Dr. Martin Luther King, Jr. was born on Jan. 15, 1929, in Atlanta, Georgia. Both his father and grandfather before him were pastors of the renowned Ebenezer Baptist Church, a church known for civil rights activism currently shepherded by a very familiar name, Senior Pastor Rafael Warnock. Preaching was in Dr. King’s blood and so was standing up and speaking out about the inequities that Black communities faced. To honor his legacy we must also stand up and speak out against inequities wherever we find them, whether in the community or in the workplace. Dr. King said, “Our lives begin to end the day we become silent about things that matter.” Equality matters.
Dr. King also famously said, “Life’s most persistent and urgent question is what are you doing for others?” And, it is this quote that I believe epitomizes Dr. King’s legacy and also speaks to who we are as public servants. That quote tells me that Dr. King would be happy that the day we dedicate to his memory has been given the tag line “A day on, not a day off” to denote that it should be a day of service. While Dr. King never held public office nor was he a public servant as we are, we know he dedicated his life for the public good.
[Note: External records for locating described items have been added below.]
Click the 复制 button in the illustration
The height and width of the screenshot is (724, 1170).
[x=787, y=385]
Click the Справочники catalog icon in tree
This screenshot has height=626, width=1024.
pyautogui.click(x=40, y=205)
For all the good he did, we know he is more than deserving. But, I have often wondered how he would feel about having a day in his honor, even all of the streets and schools being named after him. While we can guess that he would be flattered, I believe he would be pleased only if these honorariums lead to lasting change for racial equality. And, I hope we will keep that purpose in mind as we honor him – the need for lasting change towards racial equality in all aspects of life. Because if a pandemic alone wasn’t bad enough, it has also served to highlight continuing inequities in heath, economics, housing and indeed policing. It shows that we still have work to do to bring his dream to fruition.
As we reflect on his legacy this week and listen to recordings of his speeches, we will all be reminded of Dr. King’s dream, “a dream rooted in the American dream.”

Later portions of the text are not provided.